This problem involves aluminium ions. Please note that the mass of an aluminium ion is the same as that of an aluminium atom. In order to solve this problem, first of all we have to find out the mass of aluminium atoms in `0.051 g` of aluminium oxide (which will give us the mass of aluminium ions).
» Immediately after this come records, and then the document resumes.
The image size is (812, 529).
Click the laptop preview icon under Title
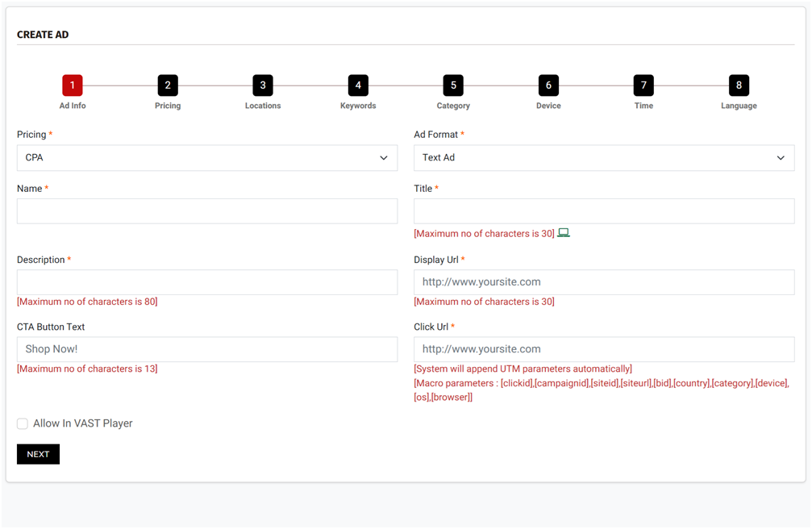tap(564, 233)
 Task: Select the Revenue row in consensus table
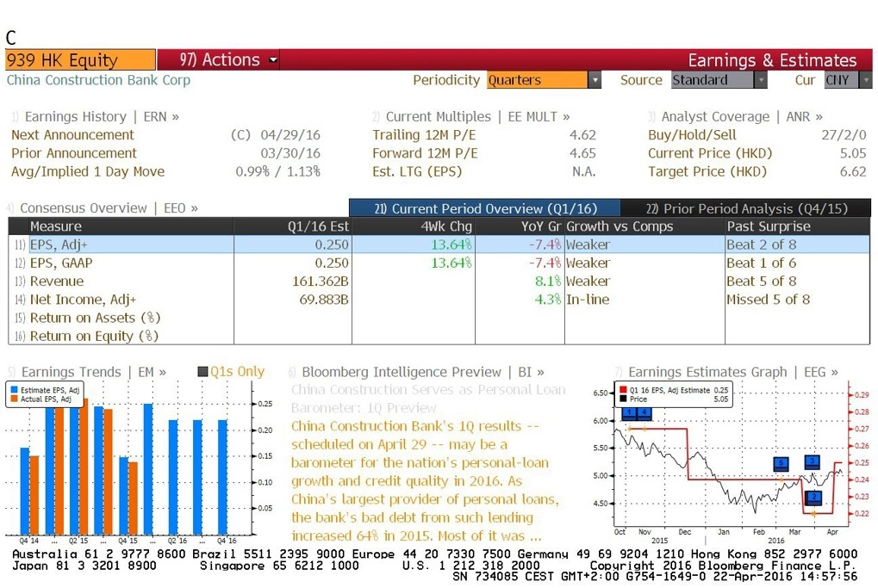tap(439, 282)
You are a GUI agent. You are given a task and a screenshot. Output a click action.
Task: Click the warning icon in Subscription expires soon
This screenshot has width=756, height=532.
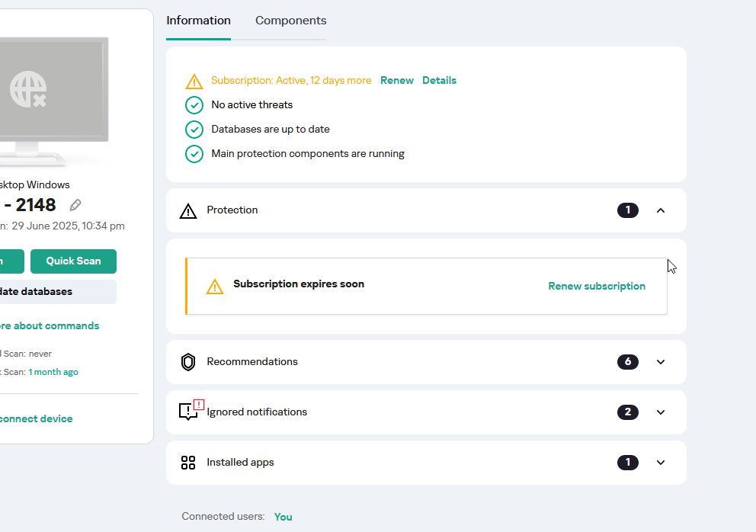point(215,287)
This can be done as follows :
1 mole of `Al_(2)O_(3) = "Formula mass of" Al_(2)O_(3) "in grams"`
`= "Mass of Al" xx 2 + "Mass of O" xx 3`
`= 27 xx 2 + 16 xx 3`
`= 102` grams
Now, 1 mole of `Al_(2)O_(3)` contains 2 moles of Al.
So, Mas of `Al` in 1 mole of `Al_(2)O_(3) =` Mass of `Al xx 2`
` = 27 xx 2`
`= 54` grams
Now, `102 g` aluminimum oxide contains `= 54 g Al`
So, `0.051` g aluminium oxide contains `= (54)/(102) xx 0.051 g Al`
The atomic mass of aluminium is given to be `27 u`. This mass that 1 mole of aluminium atoms (or alunimum ions) has a mass of ` 27` grams, and it contains `6.022 xx 10^(23)` aluminium ions.
Now, `27 g` of aluminium has ions ` = 6.022 xx 10^(23)`
So, `0.027 g` of aluminium has ions ` = (6.022 xx 10^(23))/(27) xx 0.027`
`= 6.022 xx 10^(20)`
thus, the number of aluminium ions `(Al^(3+))` in `0.051` grams of aluminium oxide is `6.022 xx 10^(20)`.